Protect Our Nation's Cancer Care System
A few weeks ago the Medicare Payment Advisory Commission (MedPAC) made a huge mistake. It voted to recommend Congress numerous changes to the way drugs are paid for under Medicare Part B. The biggest change would move physicians away from the existing system where they are paid based on the average sales price (ASP) of drugs plus a 6 percent markup to cover administration and other expenses. The proposal would drop payments over wholesale cost to just 3 percent in 2018 as well as introduce a drug formulary whose prices have been negotiated by third-party vendors.
If implemented, the most recent MedPAC recommendations will continue the slow death of our nation’s cancer care system through poor public policy. They will add fuel to the fire that has been raging for more than a decade, pushing cancer patients away from the local, affordable community oncology clinics, and forcing them into the much more expensive hospital setting.
Before 2004, the cancer care delivery landscape was incredibly stable, with 84 percent of chemotherapy delivered in independent, physician-run community cancer clinics, like my own. However, as the actuarial firm Milliman noted in a study published last year, by 2014, there had been a dramatic shift in the site of cancer care delivery: Only 54 percent of chemotherapy was being delivered in community cancer clinics. The remainder had moved to the far more expensive hospital outpatient setting.
The reasons for this are a textbook example of the unintended consequences of bad public policy. It all started with the Medicare Modernization Act’s dramatic change to Part B drug reimbursement in 2003. This was compounded further by the Centers for Medicare and Medicaid Services’ (CMS) decisions that cut drug reimbursements by including wholesaler prompt pay discounts and the Medicare sequester in calculating reimbursements. These cuts devastated community oncology practices while hospitals found an elephant-sized loophole in the 340B Drug Discount Program that actually increased their profit.
The MedPAC recommendations ignore those of us on the frontlines who see the dismantling of the independent community cancer care system every day. If approved and implemented, these misguided recommendations will continue its destruction, consolidating care into the much more expensive hospital setting, and only increasing Medicare Part B spending. How much more expensive? Consider this startling statistic: in 2014 alone, Milliman found that it cost Medicare $2 billion more to provide cancer treatment in hospitals than if it had remained at a physician-run community cancer clinic.
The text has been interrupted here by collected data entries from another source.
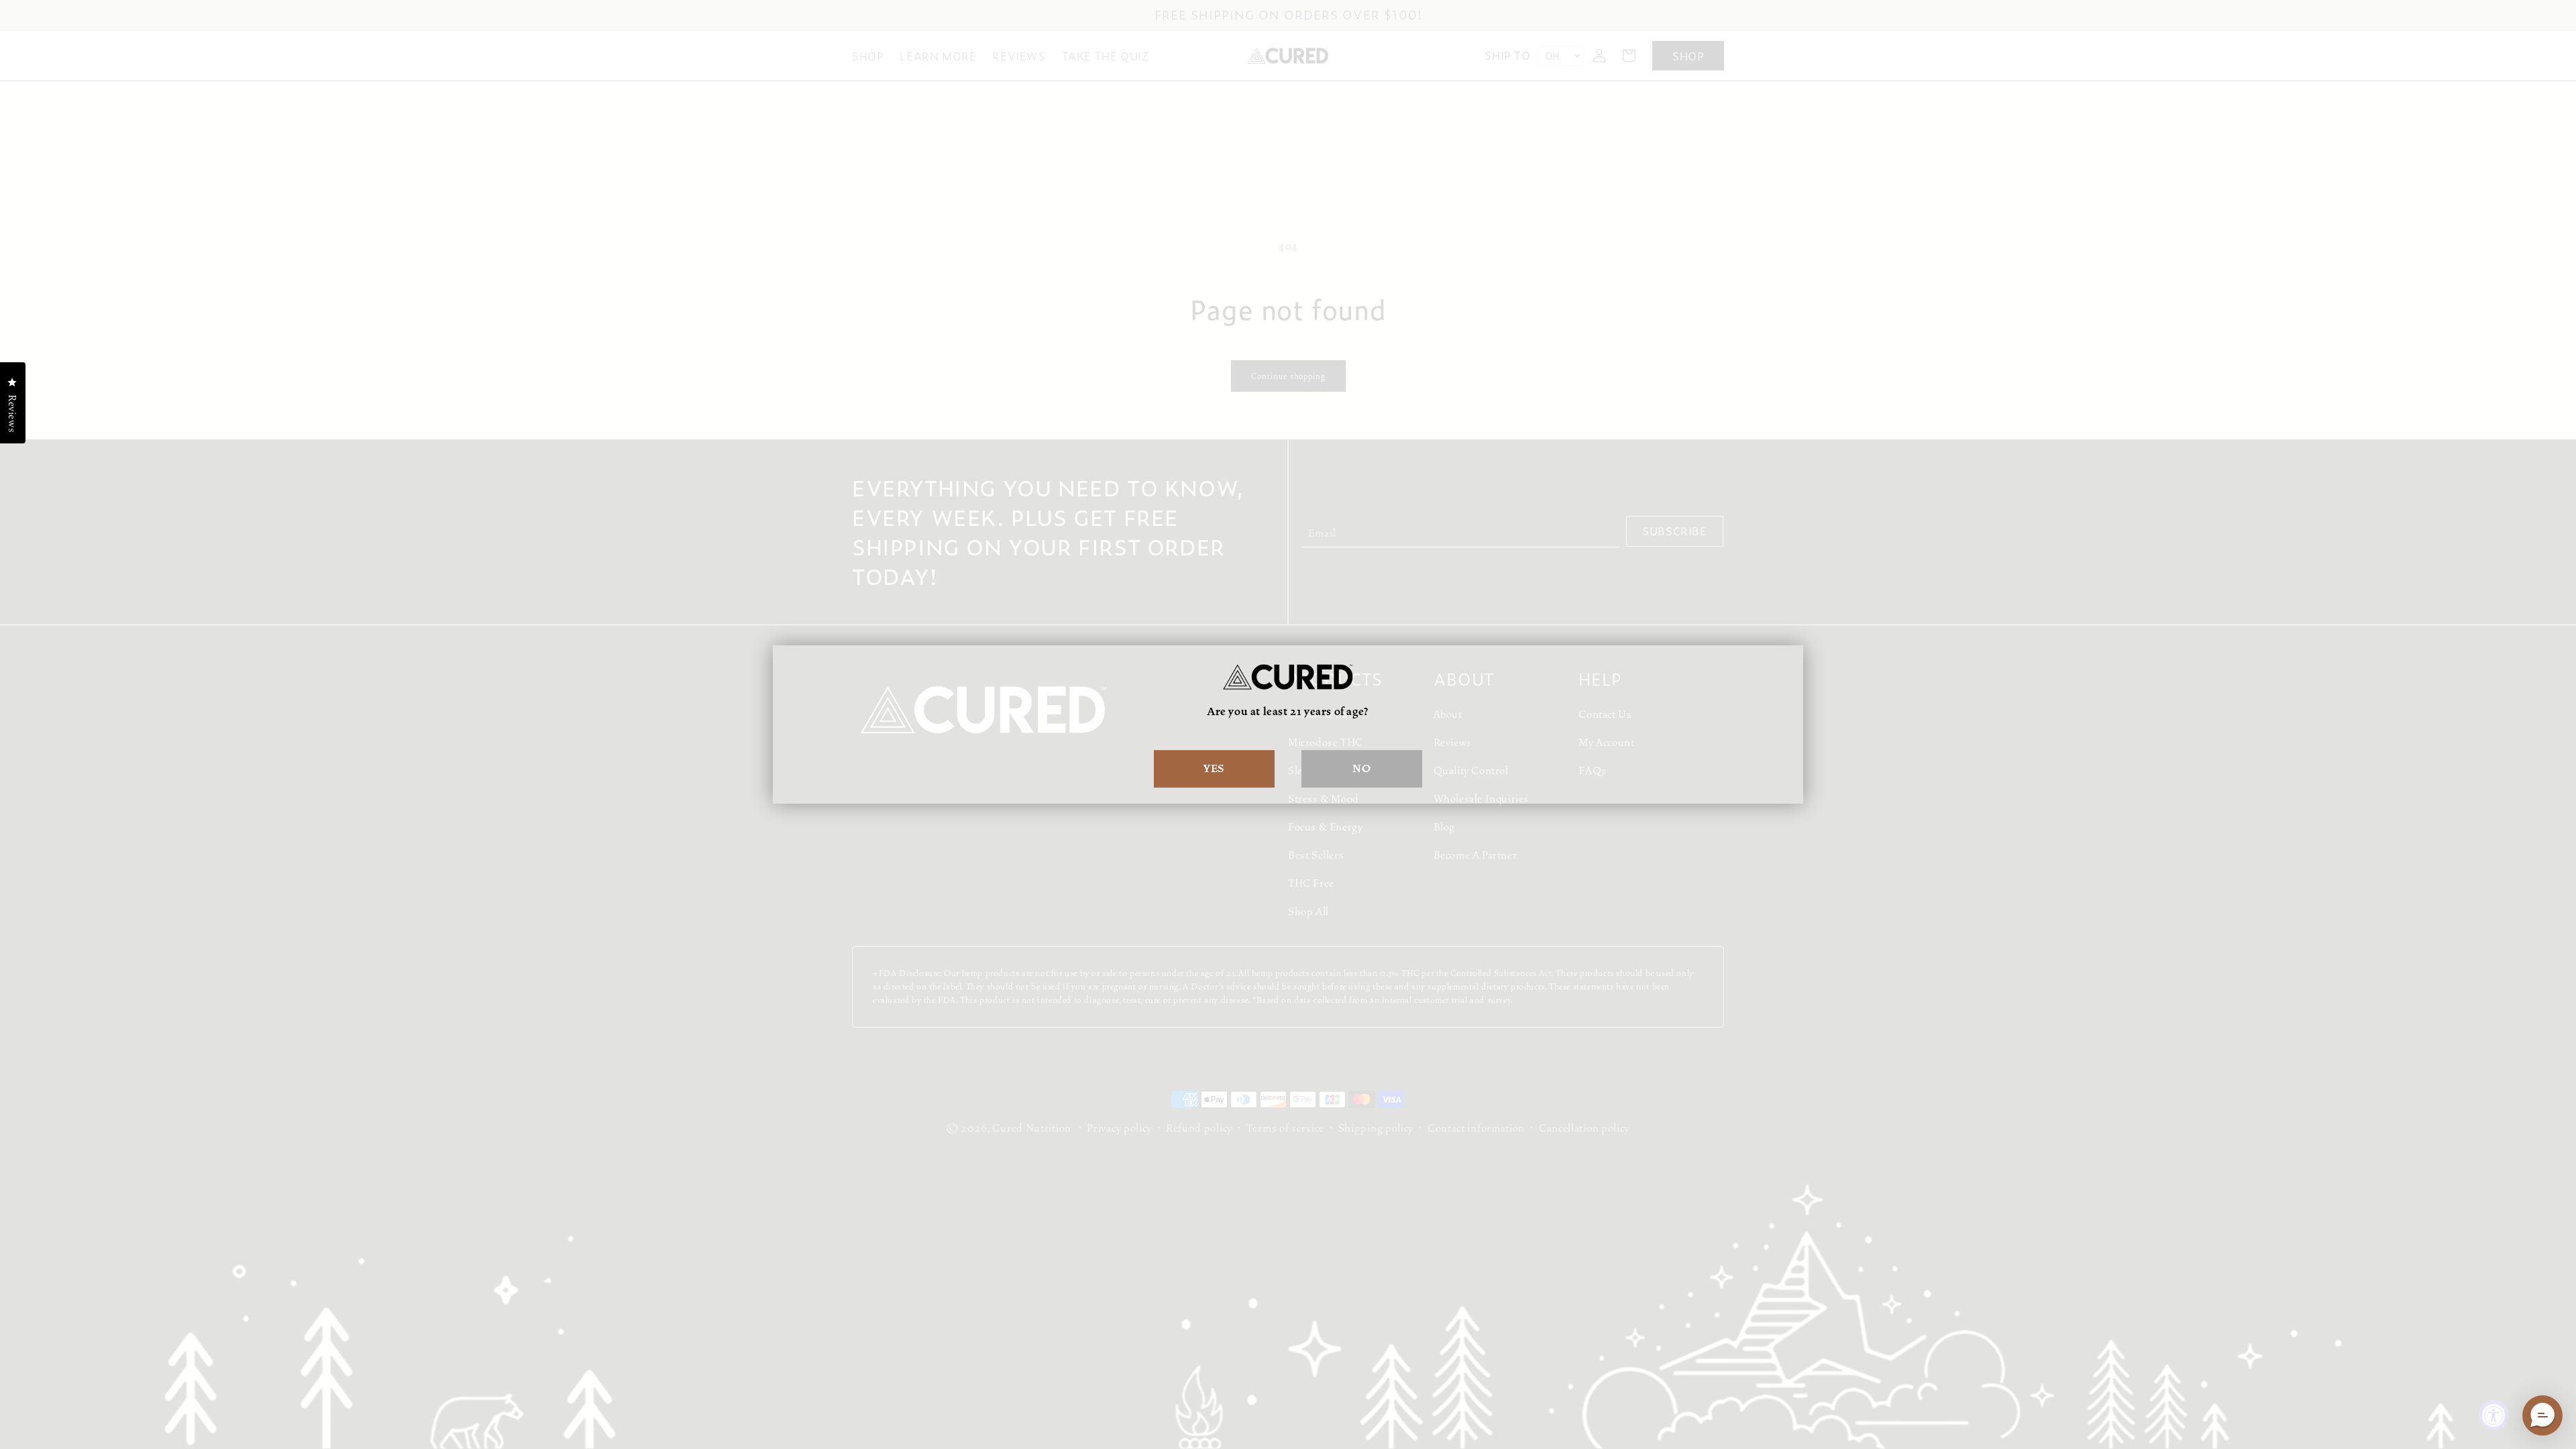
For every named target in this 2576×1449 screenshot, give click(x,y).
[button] (2542, 1415)
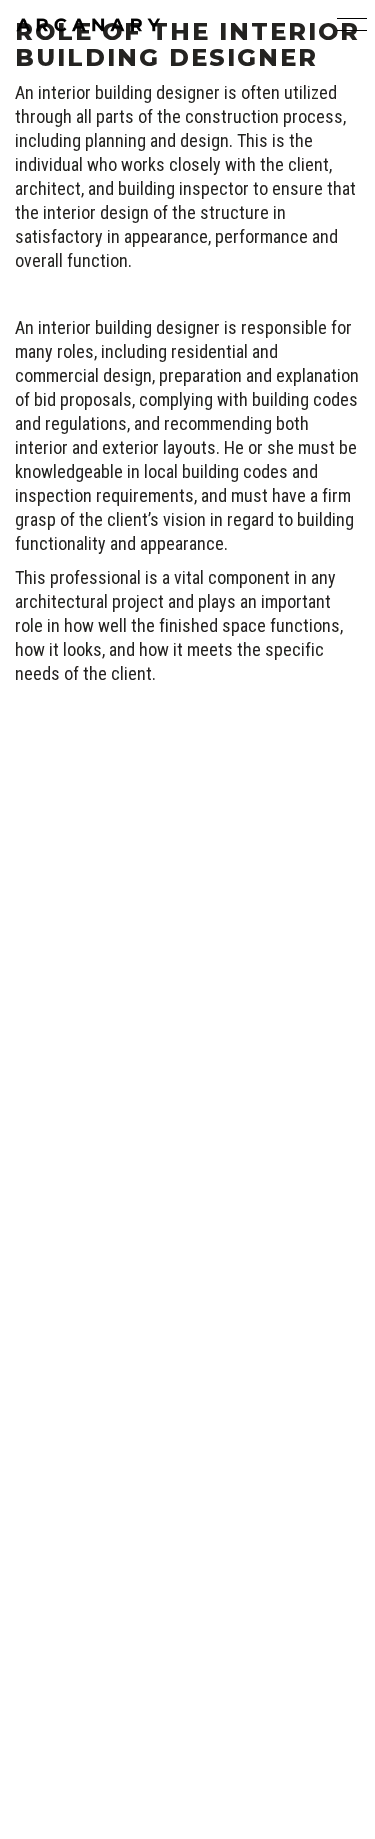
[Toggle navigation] (348, 25)
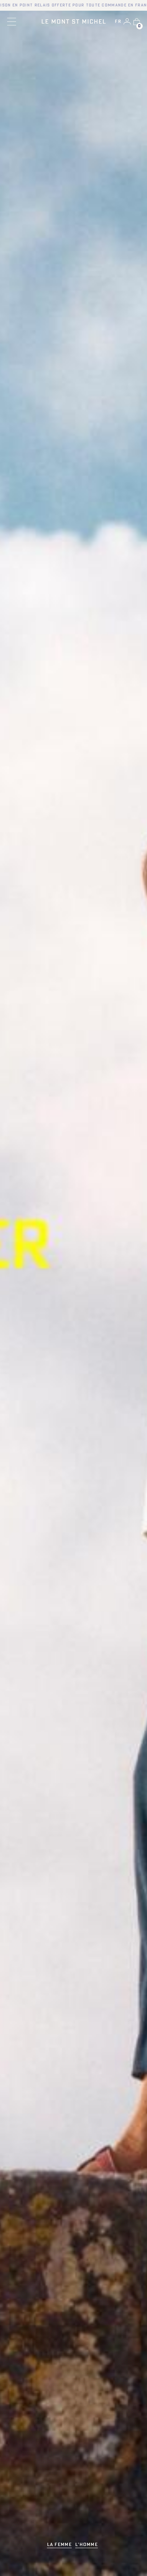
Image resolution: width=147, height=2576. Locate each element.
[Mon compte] (127, 21)
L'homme (86, 2544)
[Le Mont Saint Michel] (73, 21)
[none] (118, 22)
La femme (59, 2544)
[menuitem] (118, 22)
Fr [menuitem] (118, 21)
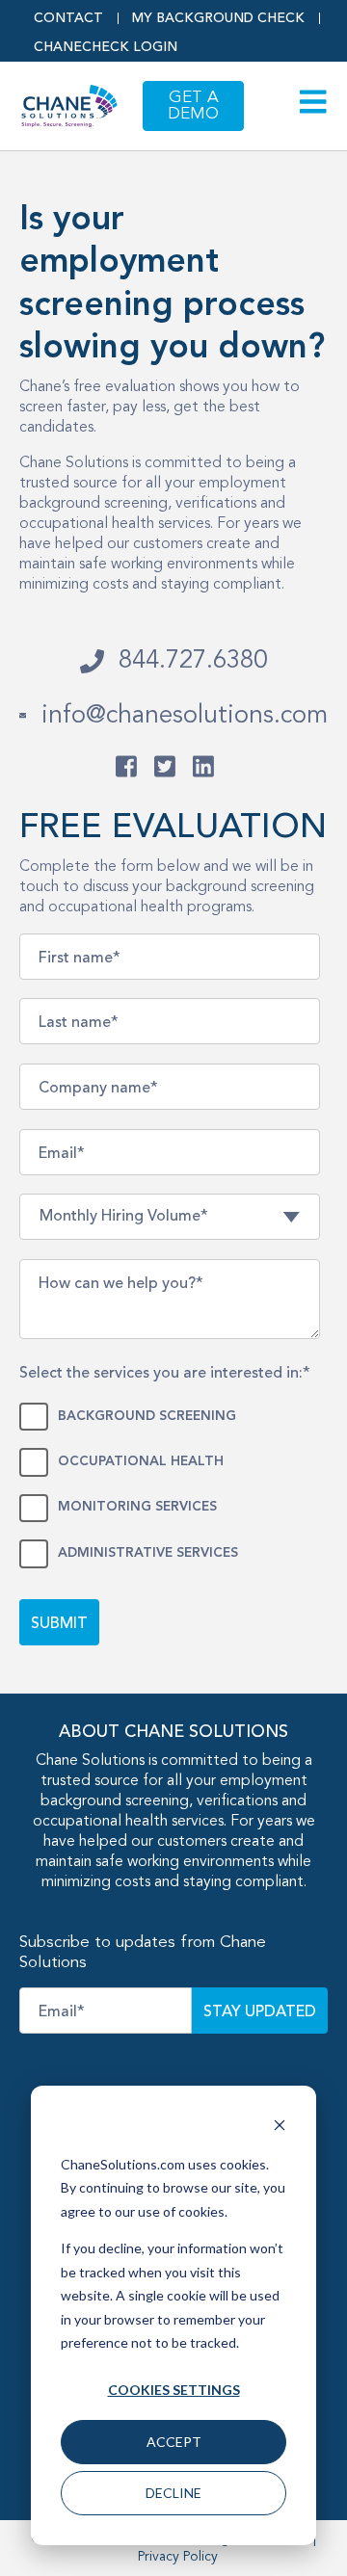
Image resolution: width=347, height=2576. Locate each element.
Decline (173, 2492)
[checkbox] (169, 1482)
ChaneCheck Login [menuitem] (105, 47)
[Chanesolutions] (128, 766)
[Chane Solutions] (166, 766)
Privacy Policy (178, 2556)
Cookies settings (174, 2389)
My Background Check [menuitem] (218, 18)
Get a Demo (193, 106)
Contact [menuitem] (68, 18)
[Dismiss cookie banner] (279, 2128)
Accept (174, 2441)
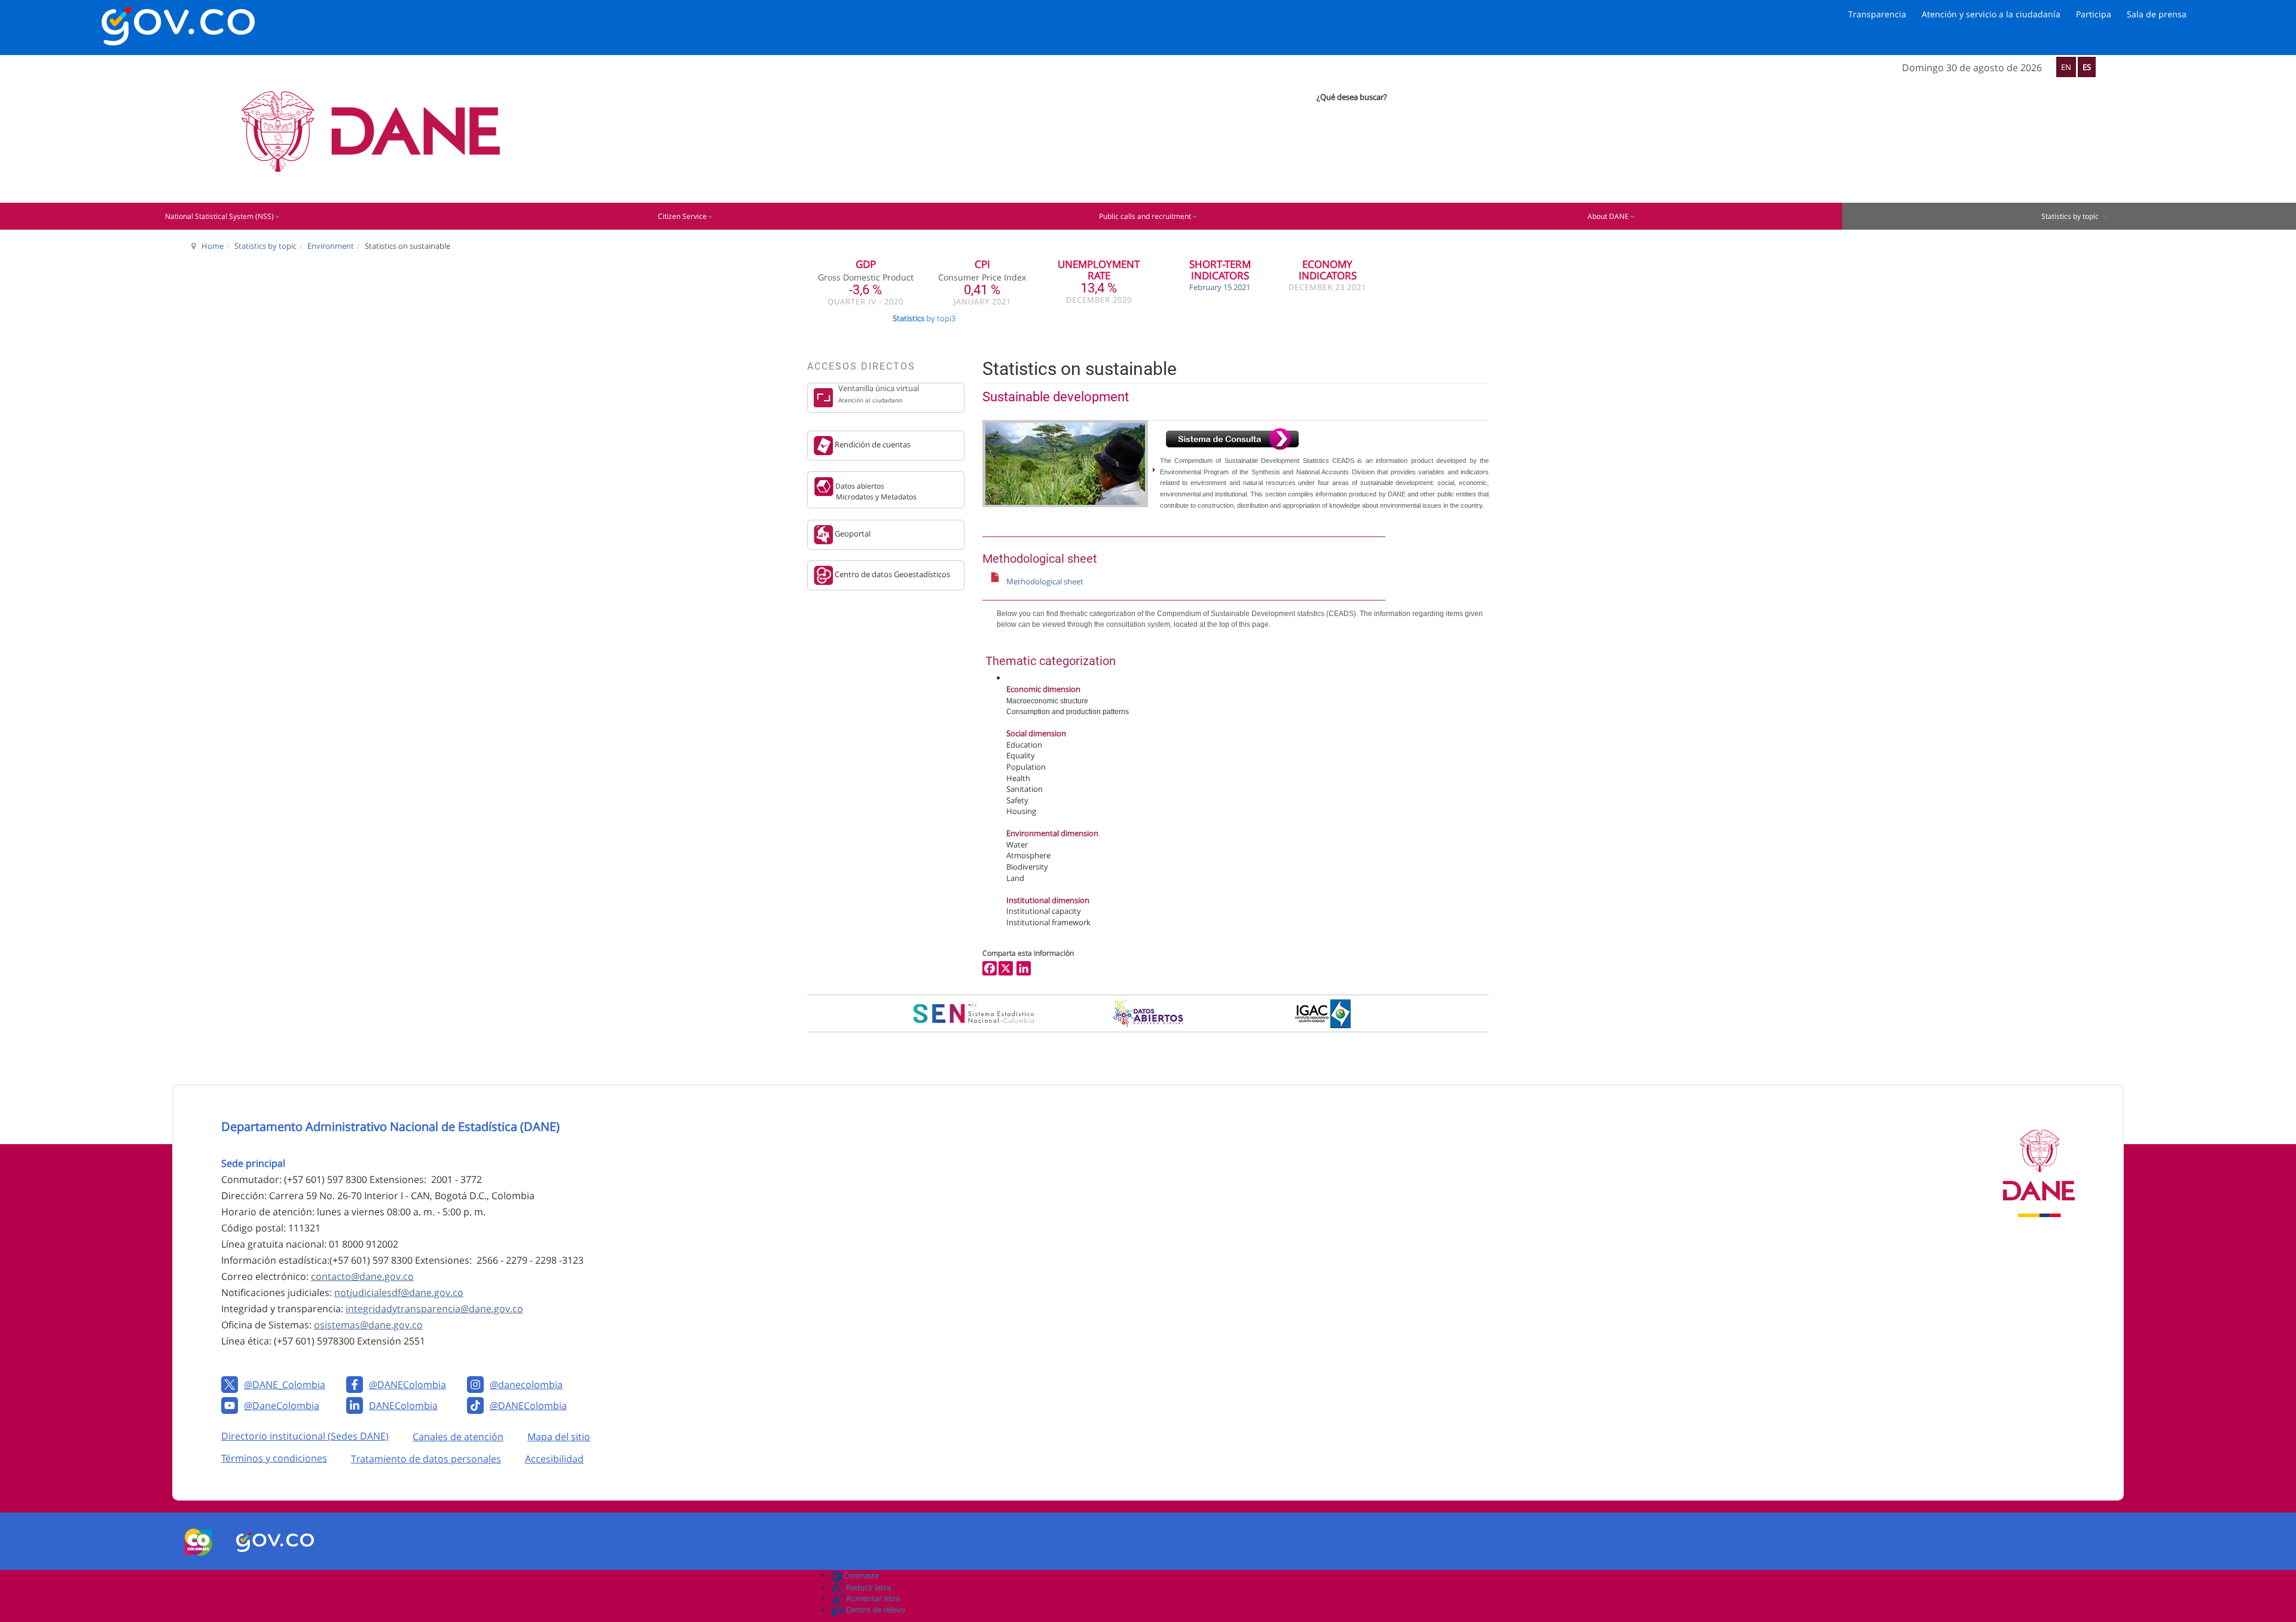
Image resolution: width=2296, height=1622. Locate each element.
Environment (330, 245)
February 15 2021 (1219, 287)
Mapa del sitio (558, 1436)
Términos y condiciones (274, 1458)
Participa (2093, 14)
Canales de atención (458, 1436)
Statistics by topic (265, 245)
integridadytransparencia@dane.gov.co (434, 1308)
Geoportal (852, 533)
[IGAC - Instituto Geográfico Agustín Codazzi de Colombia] (1322, 1013)
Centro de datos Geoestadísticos (891, 574)
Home (212, 245)
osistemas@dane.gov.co (368, 1324)
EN (2066, 67)
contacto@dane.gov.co (362, 1276)
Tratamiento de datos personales (426, 1458)
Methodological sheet (1044, 581)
The impact these polices have had on our nation’s cancer care system will only grow if the recommendations are implemented. For example, according to the Community Oncology Alliance’s 2016 Practice Impact Report, in New York, 30 community cancer clinics have been acquired by hospitals and 12 have closed completely since 2008. On a national scale, the causalities are much greater, with 380 practices closing and another 609 acquired by hospitals. Patients are the ones suffering most as they have less access and are paying more for their care.
MedPAC, and the Congress it advises, should look to the practices and providers themselves for solutions, not distant bureaucrats in ivory towers. Community oncology practices understand the realities and problems of the increasing cost of cancer care. We are seeking solutions using data, market facts, and the real-world medical experience of physicians, nurses, administrators, and others seeking to craft viable, patient-centric solutions. This includes participation in the Centers for Medicare & Medicaid Innovation Oncology Care Model, the development of the Oncology Medical Home concept, and numerous other public and private initiatives. We know what works – but if policymakers ignore us, they will be doomed to repeat the failures of history.
MedPAC’s Medicare Part B payment proposal will backfire. It will encourage more Medicare spending and cancer patients will suffer. MedPAC and Congress should change course by looking at the real world of cancer care, with a critical eye toward doing what is best for taxpayers and, most importantly, patients.
Dr. Vacirca is a practicing oncologist, CEO of NY Cancer Specialists in Long Island, NY, and president of Community Oncology Alliance.